• _Available data_:

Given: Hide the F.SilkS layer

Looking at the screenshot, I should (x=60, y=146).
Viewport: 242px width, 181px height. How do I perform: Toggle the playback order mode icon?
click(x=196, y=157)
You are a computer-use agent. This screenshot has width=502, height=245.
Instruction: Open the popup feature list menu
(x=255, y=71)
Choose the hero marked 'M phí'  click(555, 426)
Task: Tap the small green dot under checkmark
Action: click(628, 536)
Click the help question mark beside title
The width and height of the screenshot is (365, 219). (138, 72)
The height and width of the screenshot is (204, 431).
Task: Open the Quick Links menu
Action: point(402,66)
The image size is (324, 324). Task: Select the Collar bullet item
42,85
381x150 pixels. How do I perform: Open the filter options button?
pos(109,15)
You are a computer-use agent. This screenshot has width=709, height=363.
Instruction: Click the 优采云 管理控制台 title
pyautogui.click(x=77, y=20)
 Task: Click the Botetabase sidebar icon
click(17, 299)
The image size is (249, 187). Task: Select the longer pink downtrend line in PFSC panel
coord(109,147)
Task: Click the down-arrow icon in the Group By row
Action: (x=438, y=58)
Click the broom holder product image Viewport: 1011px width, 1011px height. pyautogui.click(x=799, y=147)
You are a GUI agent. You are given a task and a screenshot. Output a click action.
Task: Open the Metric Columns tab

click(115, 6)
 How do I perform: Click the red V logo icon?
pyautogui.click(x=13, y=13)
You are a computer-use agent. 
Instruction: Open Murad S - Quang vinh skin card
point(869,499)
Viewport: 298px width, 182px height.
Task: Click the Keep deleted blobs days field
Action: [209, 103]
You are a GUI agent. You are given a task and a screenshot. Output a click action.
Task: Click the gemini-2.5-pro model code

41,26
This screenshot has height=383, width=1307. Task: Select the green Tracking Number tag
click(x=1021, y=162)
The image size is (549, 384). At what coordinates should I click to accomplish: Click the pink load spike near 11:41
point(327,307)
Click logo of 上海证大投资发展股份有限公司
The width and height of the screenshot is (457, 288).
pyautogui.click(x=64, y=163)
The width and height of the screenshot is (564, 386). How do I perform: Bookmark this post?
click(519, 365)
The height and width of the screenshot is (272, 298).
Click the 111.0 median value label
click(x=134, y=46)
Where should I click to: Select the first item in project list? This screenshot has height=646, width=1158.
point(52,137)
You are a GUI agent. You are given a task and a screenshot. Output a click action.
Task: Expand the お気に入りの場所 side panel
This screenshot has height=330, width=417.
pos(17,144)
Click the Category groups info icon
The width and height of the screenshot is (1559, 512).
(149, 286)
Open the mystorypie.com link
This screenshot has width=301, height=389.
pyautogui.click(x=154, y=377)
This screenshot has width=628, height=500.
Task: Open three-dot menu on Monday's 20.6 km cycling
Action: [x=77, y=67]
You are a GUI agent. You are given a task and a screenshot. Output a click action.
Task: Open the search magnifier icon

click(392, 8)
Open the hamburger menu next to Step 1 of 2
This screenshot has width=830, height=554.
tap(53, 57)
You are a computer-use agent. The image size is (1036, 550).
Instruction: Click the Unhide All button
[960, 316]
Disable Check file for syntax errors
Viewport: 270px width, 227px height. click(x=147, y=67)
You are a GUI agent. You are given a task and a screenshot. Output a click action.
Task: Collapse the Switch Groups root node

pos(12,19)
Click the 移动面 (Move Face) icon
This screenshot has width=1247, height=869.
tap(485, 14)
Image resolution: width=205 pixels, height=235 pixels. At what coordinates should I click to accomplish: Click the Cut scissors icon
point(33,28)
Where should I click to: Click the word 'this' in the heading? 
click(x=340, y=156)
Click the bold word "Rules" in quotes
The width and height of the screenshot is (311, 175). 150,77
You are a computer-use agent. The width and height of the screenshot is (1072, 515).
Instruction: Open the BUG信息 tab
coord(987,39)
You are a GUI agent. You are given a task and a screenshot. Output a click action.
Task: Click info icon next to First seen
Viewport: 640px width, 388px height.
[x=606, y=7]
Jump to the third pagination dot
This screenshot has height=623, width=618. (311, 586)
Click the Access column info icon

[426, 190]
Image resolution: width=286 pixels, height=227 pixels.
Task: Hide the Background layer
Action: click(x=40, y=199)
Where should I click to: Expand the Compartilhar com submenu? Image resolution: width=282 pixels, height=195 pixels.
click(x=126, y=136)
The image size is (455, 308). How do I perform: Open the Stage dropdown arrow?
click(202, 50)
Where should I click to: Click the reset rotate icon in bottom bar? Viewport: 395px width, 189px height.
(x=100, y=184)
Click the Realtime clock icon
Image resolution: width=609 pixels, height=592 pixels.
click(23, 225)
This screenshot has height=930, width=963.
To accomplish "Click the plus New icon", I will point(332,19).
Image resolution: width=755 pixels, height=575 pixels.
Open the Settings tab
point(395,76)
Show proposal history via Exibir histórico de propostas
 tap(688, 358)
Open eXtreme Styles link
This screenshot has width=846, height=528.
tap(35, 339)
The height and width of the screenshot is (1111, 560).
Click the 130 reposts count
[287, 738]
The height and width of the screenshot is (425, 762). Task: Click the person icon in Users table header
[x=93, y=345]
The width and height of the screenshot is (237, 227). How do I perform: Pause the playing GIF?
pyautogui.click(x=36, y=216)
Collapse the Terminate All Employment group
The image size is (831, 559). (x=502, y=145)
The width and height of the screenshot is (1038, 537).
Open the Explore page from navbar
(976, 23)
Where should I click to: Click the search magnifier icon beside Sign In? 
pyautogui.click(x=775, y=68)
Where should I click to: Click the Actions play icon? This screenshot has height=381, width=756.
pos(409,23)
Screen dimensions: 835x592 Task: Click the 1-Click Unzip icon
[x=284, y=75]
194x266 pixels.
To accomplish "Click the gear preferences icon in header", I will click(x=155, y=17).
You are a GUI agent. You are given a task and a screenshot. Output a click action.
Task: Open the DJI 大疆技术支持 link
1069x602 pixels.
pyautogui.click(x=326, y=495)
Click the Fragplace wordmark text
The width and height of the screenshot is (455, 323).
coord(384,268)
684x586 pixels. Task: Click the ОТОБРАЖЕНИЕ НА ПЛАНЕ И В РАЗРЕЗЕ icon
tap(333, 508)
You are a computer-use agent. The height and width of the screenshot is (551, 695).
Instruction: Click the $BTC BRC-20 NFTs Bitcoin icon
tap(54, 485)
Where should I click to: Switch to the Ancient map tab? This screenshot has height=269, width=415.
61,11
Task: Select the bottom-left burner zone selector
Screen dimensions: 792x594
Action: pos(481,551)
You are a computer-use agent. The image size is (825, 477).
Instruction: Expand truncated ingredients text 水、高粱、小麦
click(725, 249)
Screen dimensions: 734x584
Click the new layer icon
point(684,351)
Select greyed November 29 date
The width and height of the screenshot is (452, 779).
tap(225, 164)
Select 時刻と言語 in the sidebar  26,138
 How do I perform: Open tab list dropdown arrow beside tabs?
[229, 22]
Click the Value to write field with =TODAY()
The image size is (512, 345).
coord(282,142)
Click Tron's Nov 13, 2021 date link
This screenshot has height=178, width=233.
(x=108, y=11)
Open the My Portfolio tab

• _Work to be completed_: Each entry must be printed again exactly as given.

• _Your response_:
Given: Hide the F.SilkS layer

Looking at the screenshot, I should (x=60, y=146).
Viewport: 242px width, 181px height. How do I perform: Toggle the playback order mode icon?
click(x=196, y=157)
You are a computer-use agent. This screenshot has width=502, height=245.
Instruction: Open the popup feature list menu
(x=255, y=71)
Choose the hero marked 'M phí'  click(555, 426)
Task: Tap the small green dot under checkmark
Action: click(628, 536)
Click the help question mark beside title
The width and height of the screenshot is (365, 219). (138, 72)
The height and width of the screenshot is (204, 431).
Task: Open the Quick Links menu
Action: point(402,66)
The image size is (324, 324). Task: Select the Collar bullet item
42,85
381x150 pixels. How do I perform: Open the filter options button?
pos(109,15)
You are a computer-use agent. This screenshot has width=709, height=363.
Instruction: Click the 优采云 管理控制台 title
pyautogui.click(x=77, y=20)
 Task: Click the Botetabase sidebar icon
click(17, 299)
The image size is (249, 187). Task: Select the longer pink downtrend line in PFSC panel
coord(109,147)
Task: Click the down-arrow icon in the Group By row
Action: (x=438, y=58)
Click the broom holder product image Viewport: 1011px width, 1011px height. pyautogui.click(x=799, y=147)
You are a GUI agent. You are given a task and a screenshot. Output a click action.
Task: Open the Metric Columns tab

click(115, 6)
 How do I perform: Click the red V logo icon?
pyautogui.click(x=13, y=13)
You are a computer-use agent. 
Instruction: Open Murad S - Quang vinh skin card
point(869,499)
Viewport: 298px width, 182px height.
Task: Click the Keep deleted blobs days field
Action: [209, 103]
You are a GUI agent. You are given a task and a screenshot. Output a click action.
Task: Click the gemini-2.5-pro model code

41,26
This screenshot has height=383, width=1307. Task: Select the green Tracking Number tag
click(x=1021, y=162)
The image size is (549, 384). At what coordinates should I click to accomplish: Click the pink load spike near 11:41
point(327,307)
Click logo of 上海证大投资发展股份有限公司
The width and height of the screenshot is (457, 288).
pyautogui.click(x=64, y=163)
The width and height of the screenshot is (564, 386). How do I perform: Bookmark this post?
click(519, 365)
The height and width of the screenshot is (272, 298).
Click the 111.0 median value label
click(x=134, y=46)
Where should I click to: Select the first item in project list? This screenshot has height=646, width=1158.
point(52,137)
You are a GUI agent. You are given a task and a screenshot. Output a click action.
Task: Expand the お気に入りの場所 side panel
This screenshot has height=330, width=417.
pos(17,144)
Click the Category groups info icon
The width and height of the screenshot is (1559, 512).
(149, 286)
Open the mystorypie.com link
This screenshot has width=301, height=389.
pyautogui.click(x=154, y=377)
This screenshot has width=628, height=500.
Task: Open three-dot menu on Monday's 20.6 km cycling
Action: [x=77, y=67]
You are a GUI agent. You are given a task and a screenshot. Output a click action.
Task: Open the search magnifier icon

click(392, 8)
Open the hamburger menu next to Step 1 of 2
This screenshot has width=830, height=554.
tap(53, 57)
You are a computer-use agent. The image size is (1036, 550).
Instruction: Click the Unhide All button
[960, 316]
Disable Check file for syntax errors
Viewport: 270px width, 227px height. click(x=147, y=67)
You are a GUI agent. You are given a task and a screenshot. Output a click action.
Task: Collapse the Switch Groups root node

pos(12,19)
Click the 移动面 (Move Face) icon
This screenshot has width=1247, height=869.
tap(485, 14)
Image resolution: width=205 pixels, height=235 pixels. At what coordinates should I click to accomplish: Click the Cut scissors icon
point(33,28)
Where should I click to: Click the word 'this' in the heading? 
click(x=340, y=156)
Click the bold word "Rules" in quotes
The width and height of the screenshot is (311, 175). 150,77
You are a computer-use agent. The width and height of the screenshot is (1072, 515).
Instruction: Open the BUG信息 tab
coord(987,39)
You are a GUI agent. You are given a task and a screenshot. Output a click action.
Task: Click info icon next to First seen
Viewport: 640px width, 388px height.
[x=606, y=7]
Jump to the third pagination dot
This screenshot has height=623, width=618. (311, 586)
Click the Access column info icon

[426, 190]
Image resolution: width=286 pixels, height=227 pixels.
Task: Hide the Background layer
Action: click(x=40, y=199)
Where should I click to: Expand the Compartilhar com submenu? Image resolution: width=282 pixels, height=195 pixels.
click(x=126, y=136)
The image size is (455, 308). How do I perform: Open the Stage dropdown arrow?
click(202, 50)
Where should I click to: Click the reset rotate icon in bottom bar? Viewport: 395px width, 189px height.
(x=100, y=184)
Click the Realtime clock icon
Image resolution: width=609 pixels, height=592 pixels.
click(23, 225)
This screenshot has height=930, width=963.
To accomplish "Click the plus New icon", I will point(332,19).
Image resolution: width=755 pixels, height=575 pixels.
Open the Settings tab
point(395,76)
Show proposal history via Exibir histórico de propostas
 tap(688, 358)
Open eXtreme Styles link
This screenshot has width=846, height=528.
tap(35, 339)
The height and width of the screenshot is (1111, 560).
Click the 130 reposts count
[287, 738]
The height and width of the screenshot is (425, 762). Task: Click the person icon in Users table header
[x=93, y=345]
The width and height of the screenshot is (237, 227). How do I perform: Pause the playing GIF?
pyautogui.click(x=36, y=216)
Collapse the Terminate All Employment group
The image size is (831, 559). (x=502, y=145)
The width and height of the screenshot is (1038, 537).
Open the Explore page from navbar
(976, 23)
Where should I click to: Click the search magnifier icon beside Sign In? 
pyautogui.click(x=775, y=68)
Where should I click to: Click the Actions play icon? This screenshot has height=381, width=756.
pos(409,23)
Screen dimensions: 835x592 Task: Click the 1-Click Unzip icon
[x=284, y=75]
194x266 pixels.
To accomplish "Click the gear preferences icon in header", I will click(x=155, y=17).
You are a GUI agent. You are given a task and a screenshot. Output a click action.
Task: Open the DJI 大疆技术支持 link
1069x602 pixels.
pyautogui.click(x=326, y=495)
Click the Fragplace wordmark text
The width and height of the screenshot is (455, 323).
coord(384,268)
684x586 pixels. Task: Click the ОТОБРАЖЕНИЕ НА ПЛАНЕ И В РАЗРЕЗЕ icon
tap(333, 508)
You are a computer-use agent. The height and width of the screenshot is (551, 695).
Instruction: Click the $BTC BRC-20 NFTs Bitcoin icon
tap(54, 485)
Where should I click to: Switch to the Ancient map tab? This screenshot has height=269, width=415.
61,11
Task: Select the bottom-left burner zone selector
Screen dimensions: 792x594
Action: pos(481,551)
You are a computer-use agent. The image size is (825, 477).
Instruction: Expand truncated ingredients text 水、高粱、小麦
click(725, 249)
Screen dimensions: 734x584
Click the new layer icon
point(684,351)
Select greyed November 29 date
The width and height of the screenshot is (452, 779).
tap(225, 164)
Select 時刻と言語 in the sidebar  26,138
 How do I perform: Open tab list dropdown arrow beside tabs?
[229, 22]
Click the Value to write field with =TODAY()
The image size is (512, 345).
coord(282,142)
Click Tron's Nov 13, 2021 date link
This screenshot has height=178, width=233.
(x=108, y=11)
Open the My Portfolio tab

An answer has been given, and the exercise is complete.